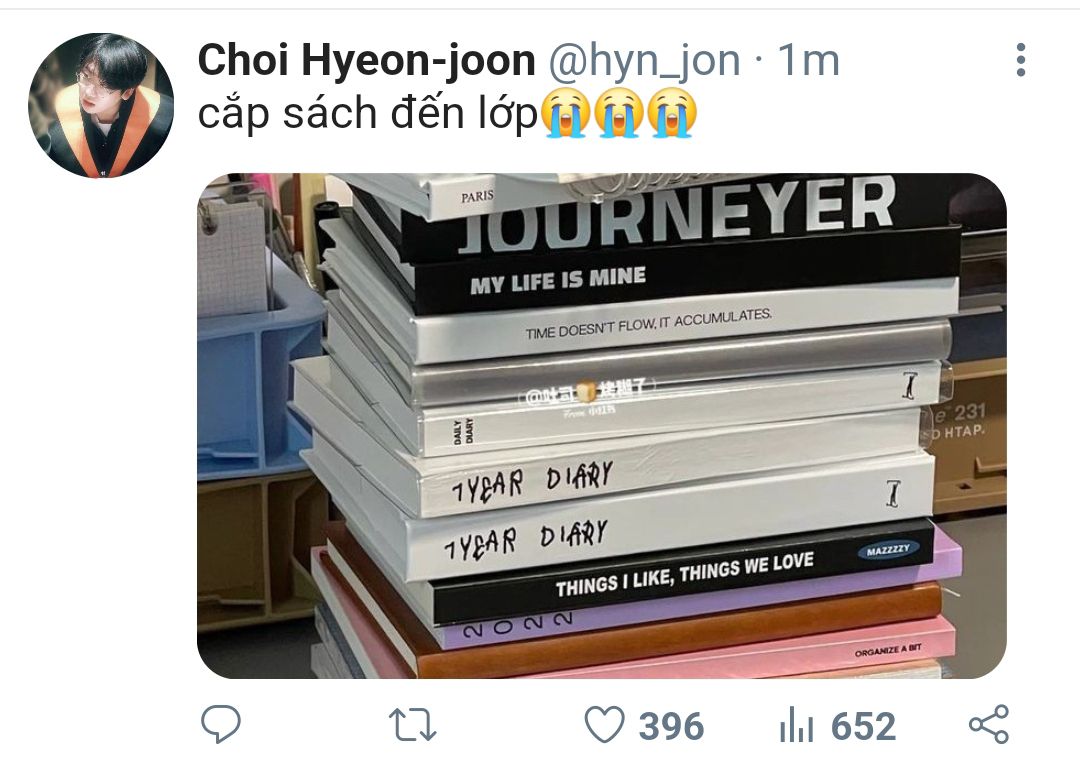The image size is (1080, 769).
Task: Click the 396 likes count
Action: click(x=671, y=726)
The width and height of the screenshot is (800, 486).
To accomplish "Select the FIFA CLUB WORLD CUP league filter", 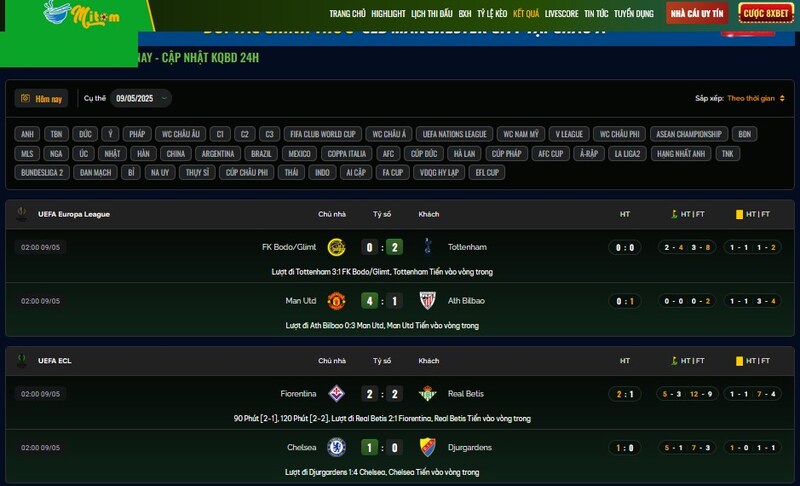I will pos(323,134).
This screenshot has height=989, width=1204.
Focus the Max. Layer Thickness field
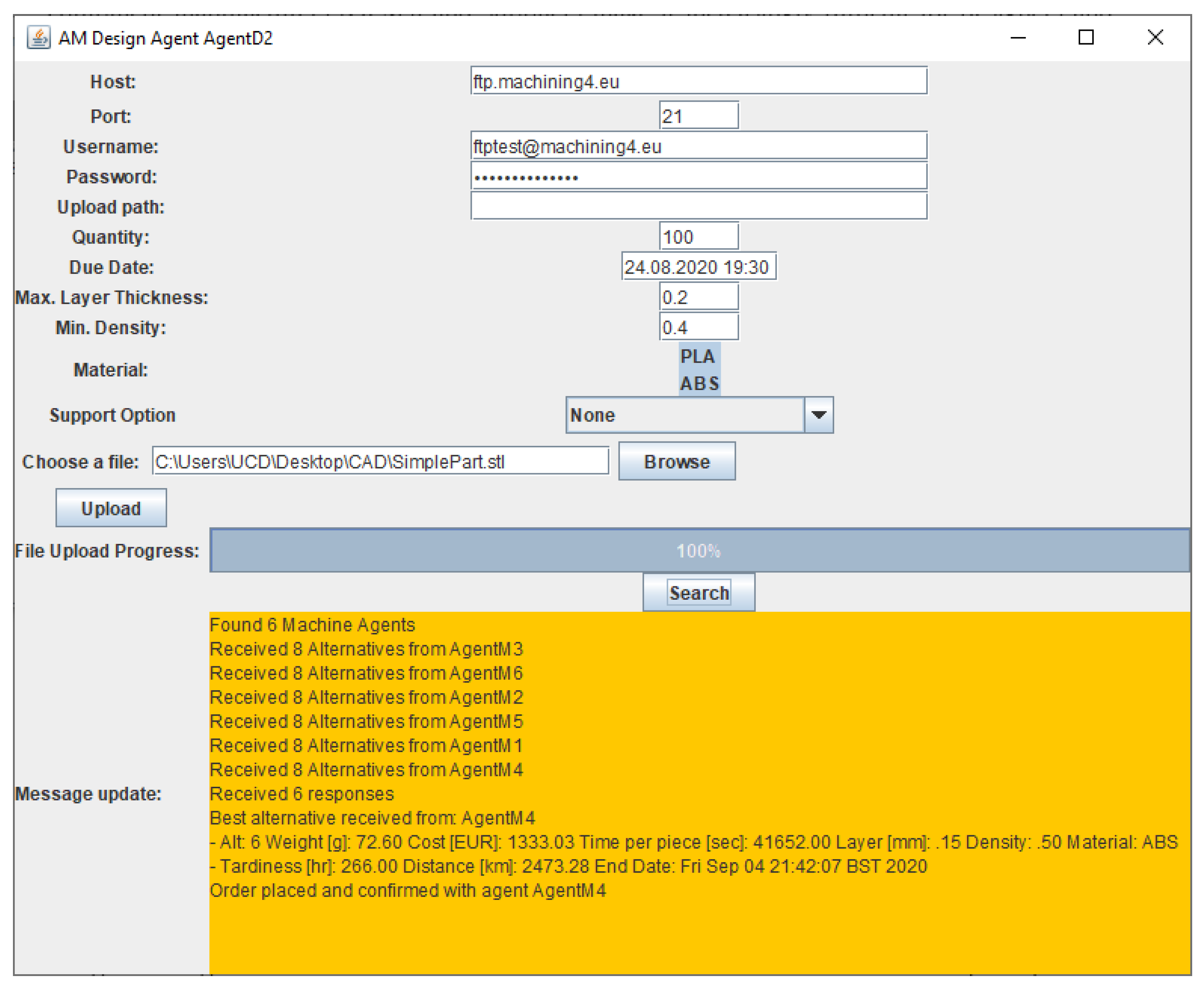point(699,297)
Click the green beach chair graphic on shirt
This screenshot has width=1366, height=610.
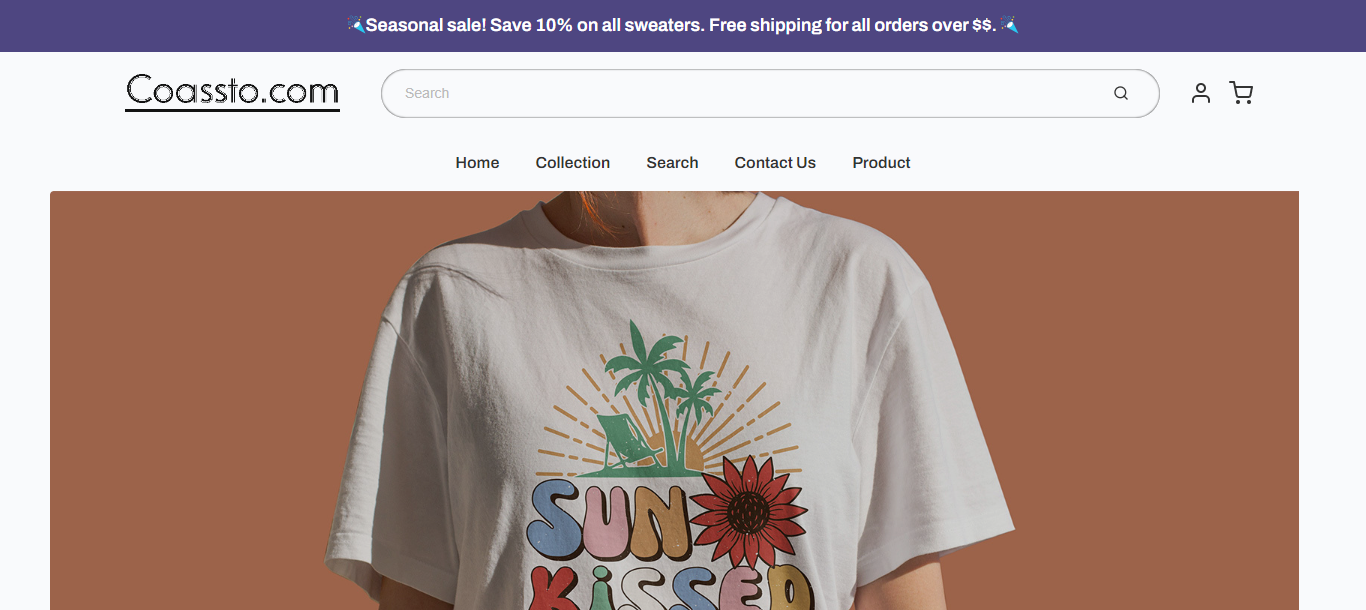(x=625, y=442)
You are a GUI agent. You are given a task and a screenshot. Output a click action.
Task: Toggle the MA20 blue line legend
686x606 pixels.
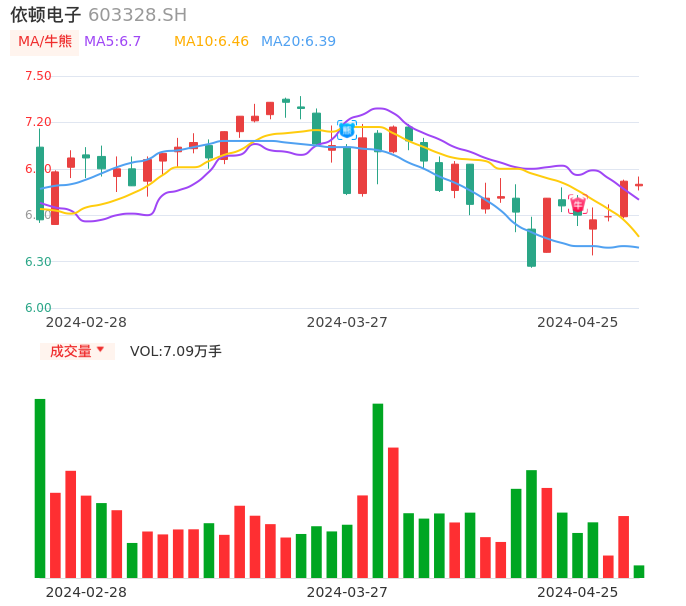pyautogui.click(x=298, y=42)
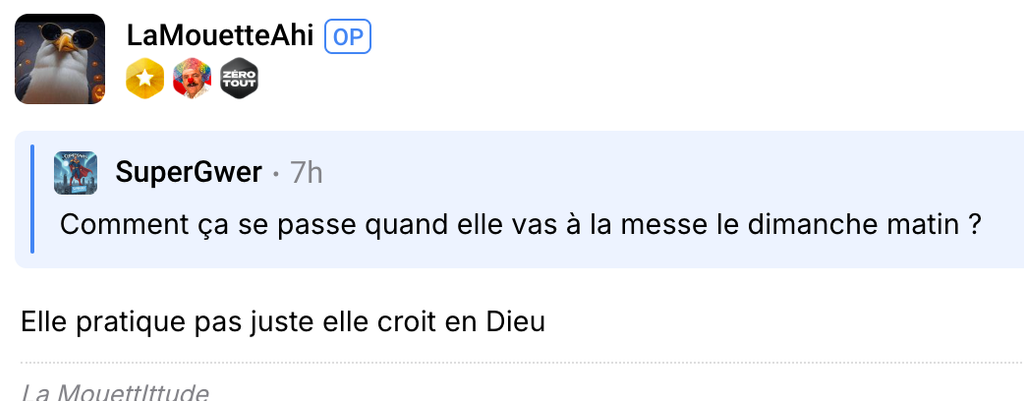Screen dimensions: 1024x401
Task: Click the 7h timestamp of the quote
Action: [306, 173]
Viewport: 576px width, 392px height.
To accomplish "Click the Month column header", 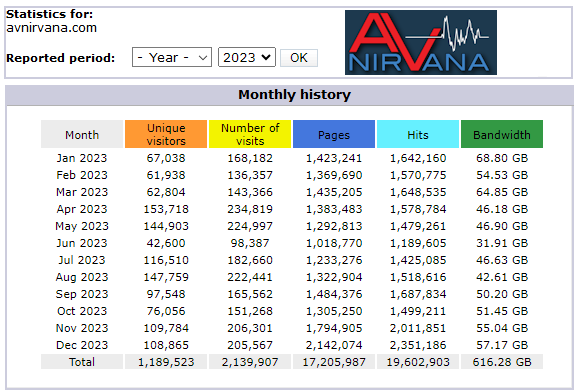I will (x=82, y=134).
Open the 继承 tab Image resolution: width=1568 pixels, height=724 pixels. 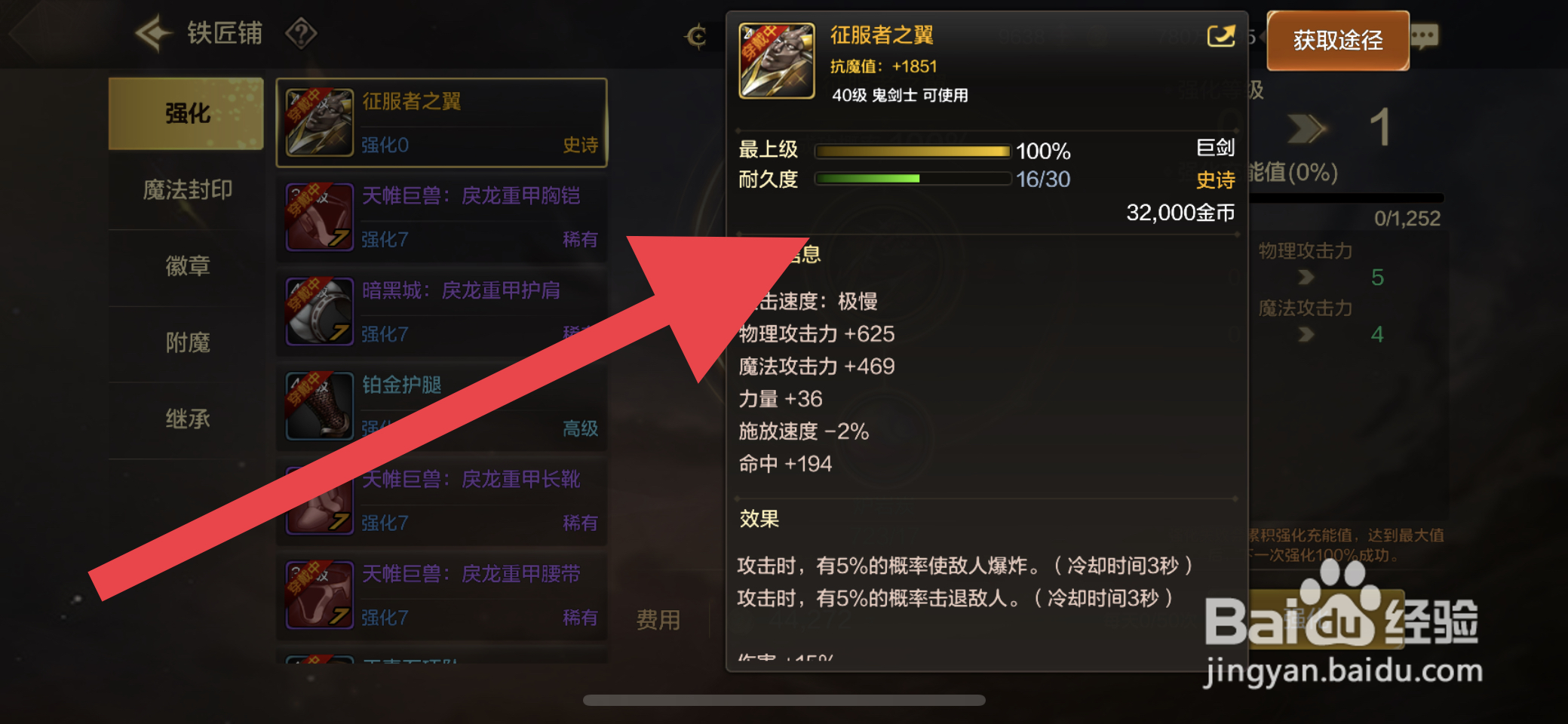[186, 419]
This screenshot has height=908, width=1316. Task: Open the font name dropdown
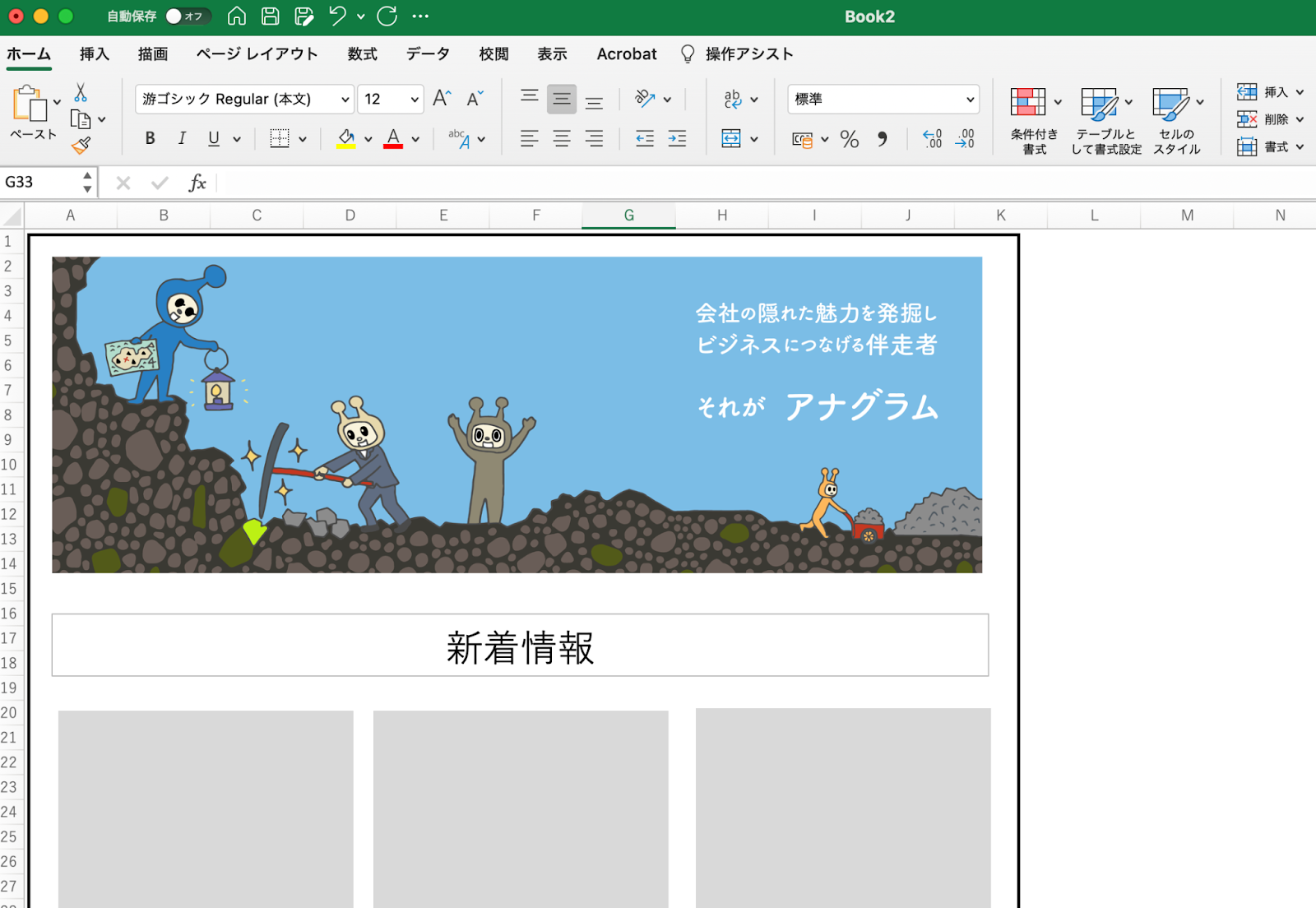click(x=345, y=100)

=== Exercise brief ===
Everything from the line with "This screenshot has height=908, width=1316." through the last line of the listing should be retyped exactly, with both end lines kept and the pictures left out.

=== Response ===
This screenshot has height=908, width=1316. Task: Open the font name dropdown
click(x=345, y=100)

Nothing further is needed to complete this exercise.